Emerging Markets, September 2011
A major fund manager says he expects a 25% shrinkage in the developed world’s banking systems, as market turmoil increases pressure on an already beleaguered financial sector.
“The financial system has to shrink,” said Peter Fisher, Senior Managing Director of BlackRock, which had $3.66 trillion of assets under management as of June 30. “We want to inject more capital into it to make individual firms stronger, but the system is too large, and my guesstimate is 25% shrinkage in North America and Europe.”
Global banking is in a perilous state. The International Monetary Fund this week calculated that the euro area sovereign credit strain had had a direct impact of around Eu200 billion on banks in the European Union since the outbreak of the sovereign debt crisis in 2010. The European Central Bank has had to lend to banks struggling to borrow in private markets, and downgrades have taken place on both sides of the Atlantic, most recently for Citi, Wells Fargo and Bank of America earlier this week.
The strain is already prompting bankers, fund managers and policymakers to consider how the next bank failures should be resolved, with a range of different opinions on whether any banks should be considered too big to fail, and what the role of the taxpayer should be in any subsequent restructuring.
Thomas Huertas, a member of the executive committee of the UK’s Financial Services Authority, said that previous methods of failed bank resolution had to be changed. “Better resolution is the key to financial stability,” he said. “Old methods don’t work. New ones are needed. Bankruptcy does not work for banks.” Bankruptcy for banks was tantamount to liquidation, he said, with severe impacts on creditors, financial markets and the economy. “Repeating Lehman is not a good idea,” he said. “Nor, in our view, is continuing ‘too big to fail’. This is a policy too costly to continue.”
Huertas called for a “middle way, to resolve failing banks without putting them into liquidation and without taxpayer support.”
His call was challenged by Peter Fisher, senior managing director of Blackrock. “Something that concerns me greatly is whether we can really achieve a point where a major institution may be resolved without any recourse to taxpayer support,” he said. “I know that’s a consummation devoutly to be wished. But at the same time, it doesn’t seem to be practical to both do that, and address ‘too big to fail’. If we round to zero the likelihood the authorities ever have to reach into their own pocket, we will have created a class of institution that can never fail.”
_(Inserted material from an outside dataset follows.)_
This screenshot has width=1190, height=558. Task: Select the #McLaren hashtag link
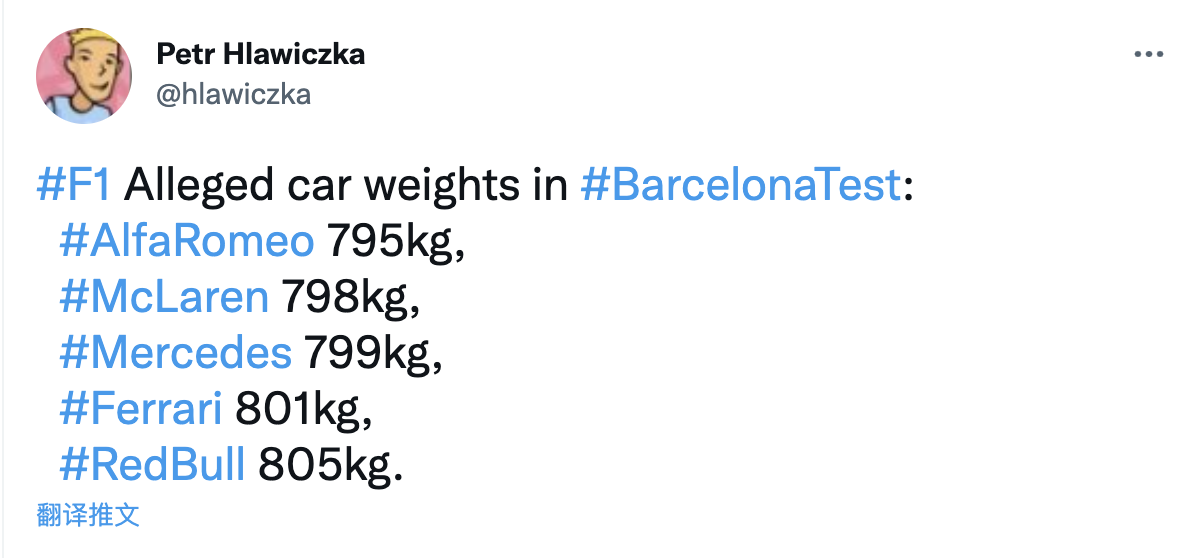[x=164, y=297]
In particular, he said, seeking capital to shore up banks was going to be difficult without confidence about banks’ futures. “Getting investors to pony up the capital is going to be tricky unless you give us the assurance that banks are too big to fail. So we’re bootstrapping ourselves into a position in which we are doubling down on too big to fail, not removing it.”
Both men were speaking at an Institute of International Finance session within which Wilson Ervin, Senior Advisor to the CEO at Credit Suisse, called for wider use of the so-called bail-in approach to bank resolution, an intended middle ground between taxpayer bailouts and systemic financial collapse. Bail-ins would involve giving regulators authority to force banks to recapitalize using private capital from within the bank rather than public money.
Ervin argued that such an approach would not only make for better resolutions, but help to stop bank failures happening in the first place by reassuring investors. “If you can get to a resolution regime that is clear and predictable and preserves value, I think the markets will value it,” he said. “If we can provide assurance we can get to that type of outcome [a bail-in rather than a bail-out or collapse] that would help to calm some of the issues around the financial sector.”
Investors have mixed views about the practicality of bail-in securities, but clearly want no repeat of 2008. “The events of September 2008 that were most traumatic for investors were the treatment of institutions that came into the grasp of authorities,” Fisher said. “It was not simply the loss of value, or that investors lost money. Each time they touched an institution, they touched it in a different way with a different outcome. That created chaos for investors.”